::: Input material :::

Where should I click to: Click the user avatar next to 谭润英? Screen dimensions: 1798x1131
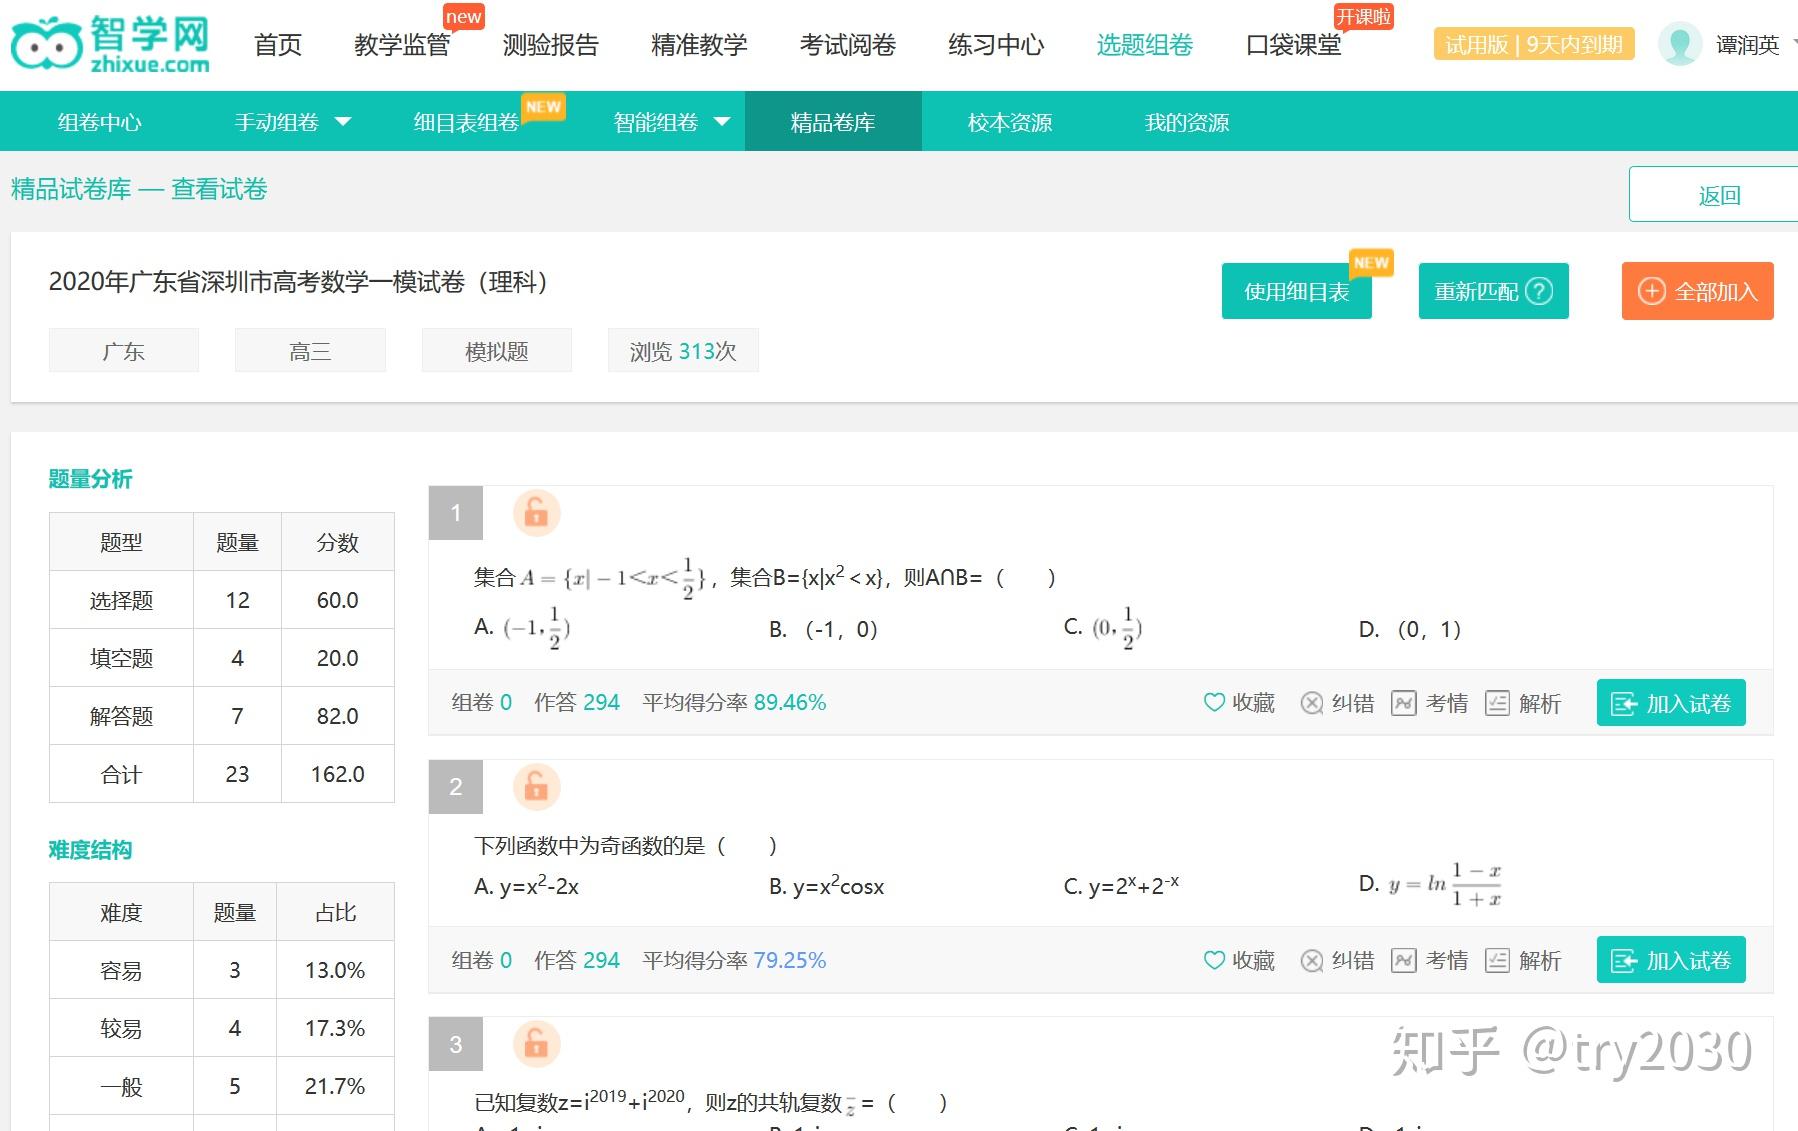click(x=1679, y=44)
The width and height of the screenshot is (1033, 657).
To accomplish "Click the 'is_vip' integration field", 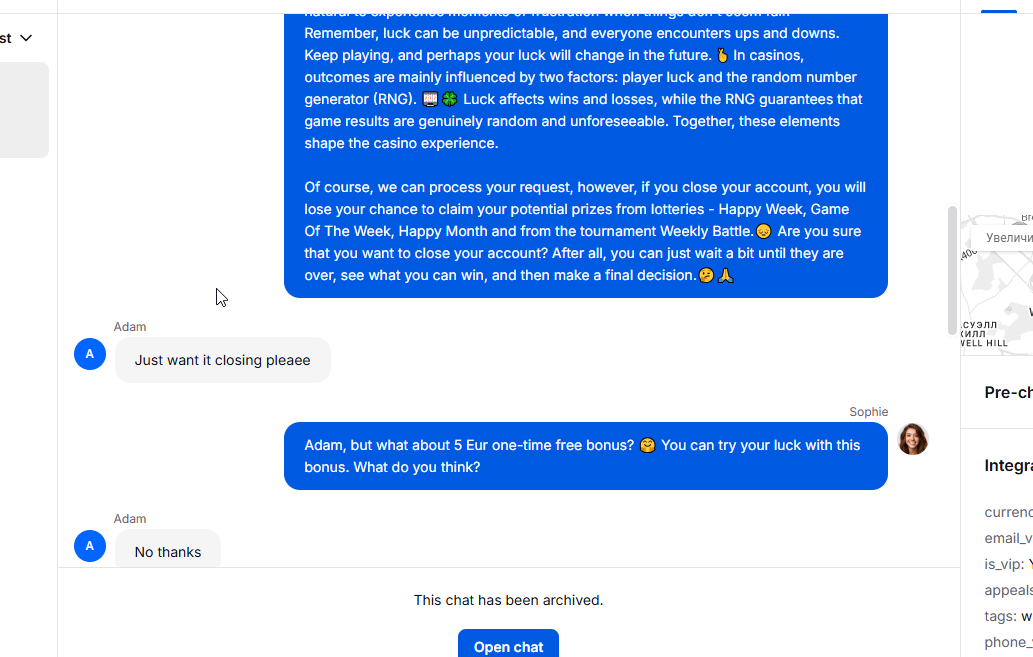I will pyautogui.click(x=1006, y=564).

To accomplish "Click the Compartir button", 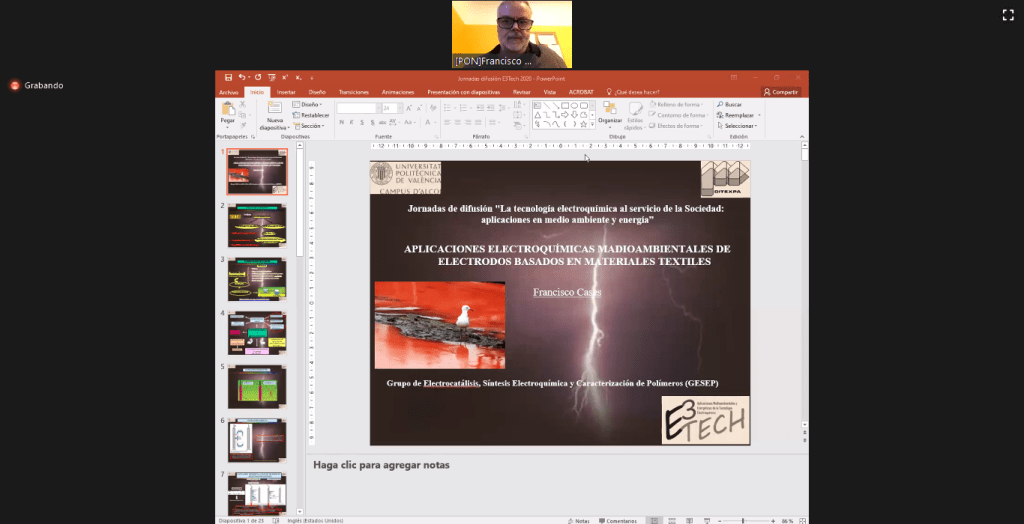I will click(781, 91).
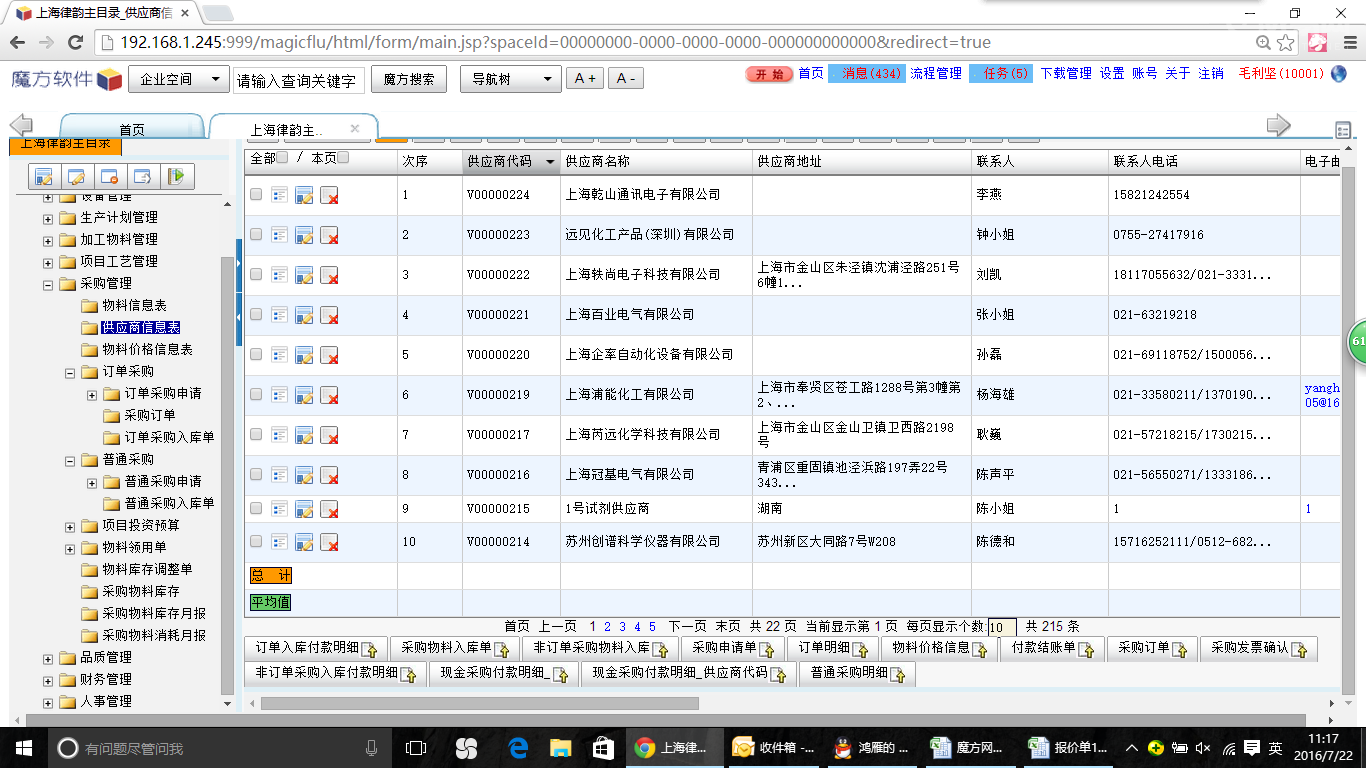
Task: Collapse the 采购管理 folder in tree
Action: click(47, 284)

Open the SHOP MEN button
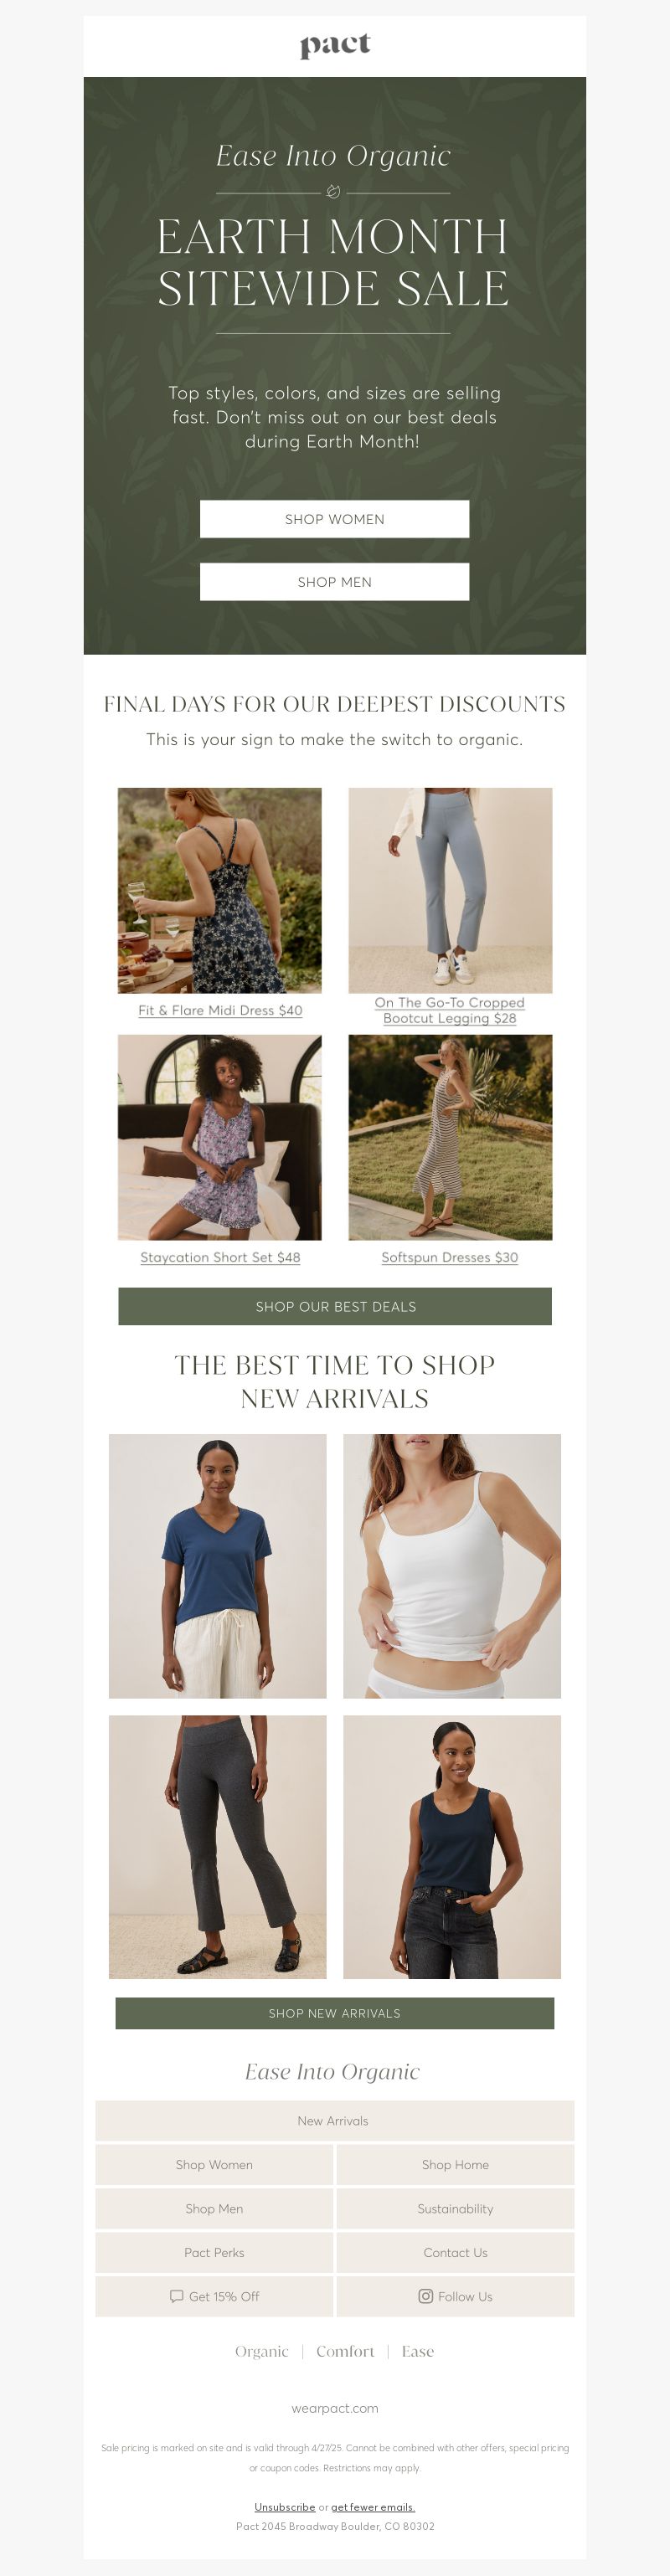[x=334, y=582]
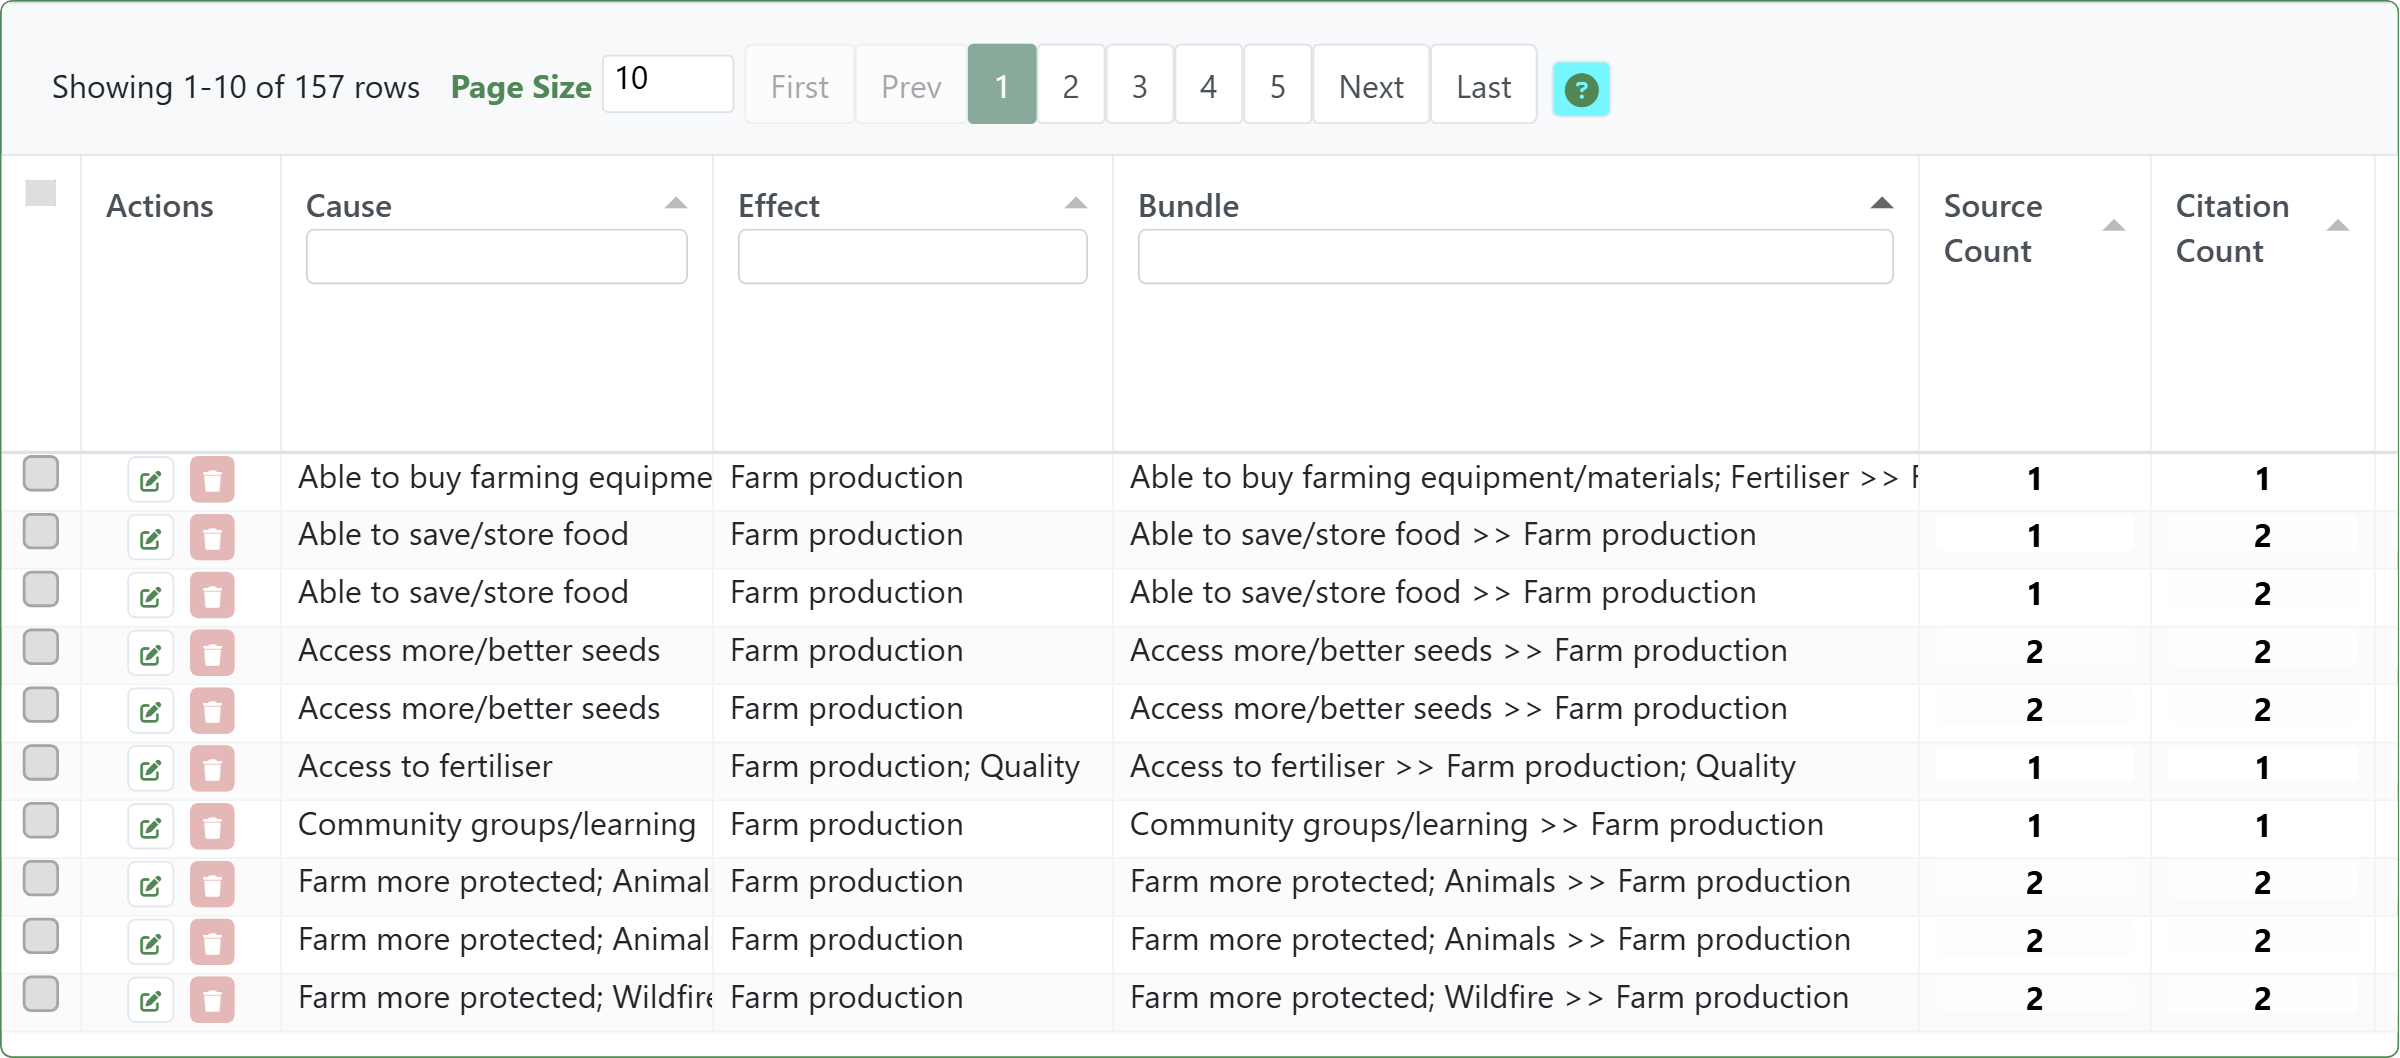Toggle the select-all checkbox in table header
Viewport: 2400px width, 1058px height.
(x=41, y=193)
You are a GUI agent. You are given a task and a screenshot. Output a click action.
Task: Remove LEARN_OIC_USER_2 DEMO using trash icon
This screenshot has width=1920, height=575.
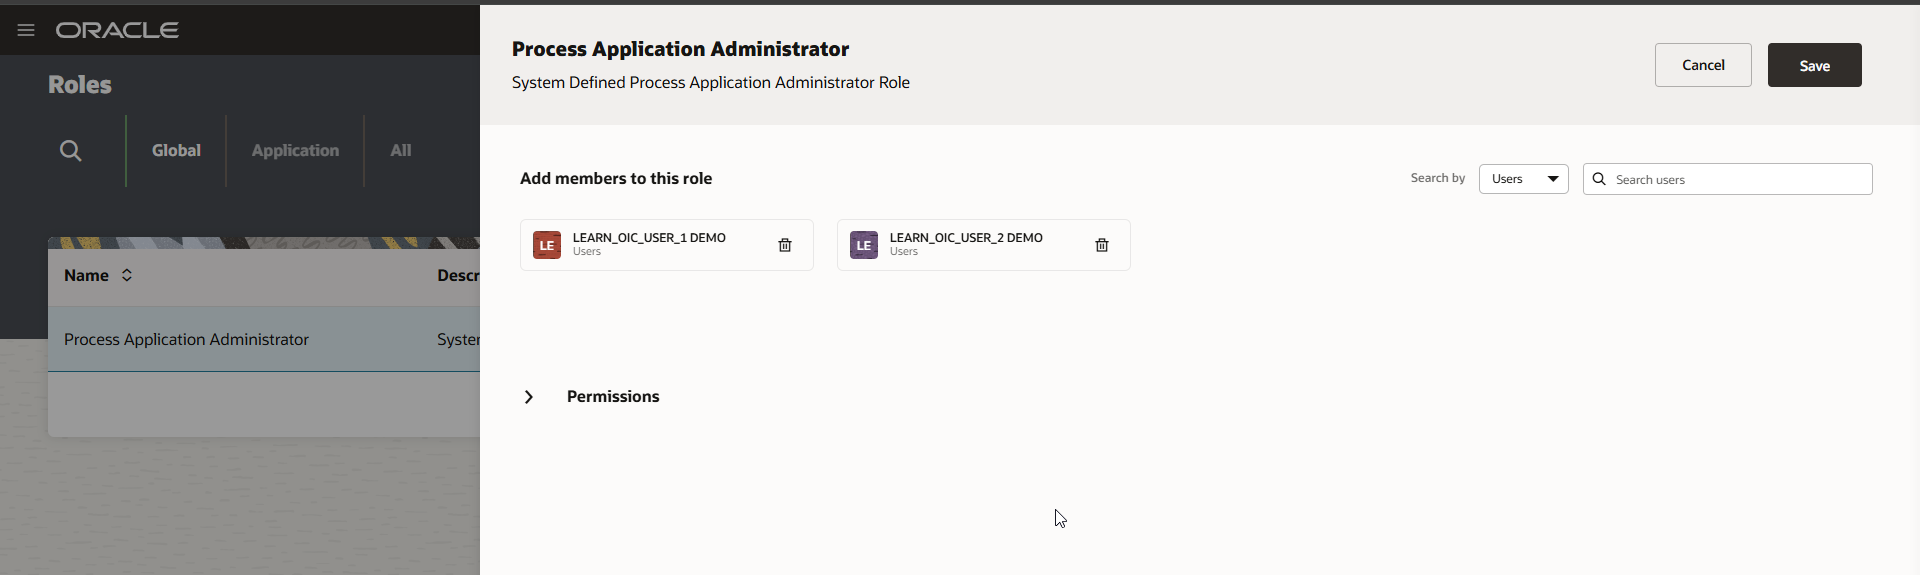[x=1102, y=245]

:::

## What the task asks
Reproduce the items verbatim from the line containing "Open the SHOP MEN button" through the end of the items, including both ends. Leave the pictures out of your answer.

## Reply
Open the SHOP MEN button
[x=334, y=582]
Toggle the select-all checkbox in table header
Viewport: 2400px width, 1058px height.
(x=41, y=193)
You are a GUI agent. You are given a task and a screenshot. Output a click action.
Task: Remove LEARN_OIC_USER_2 DEMO using trash icon
This screenshot has width=1920, height=575.
[x=1102, y=245]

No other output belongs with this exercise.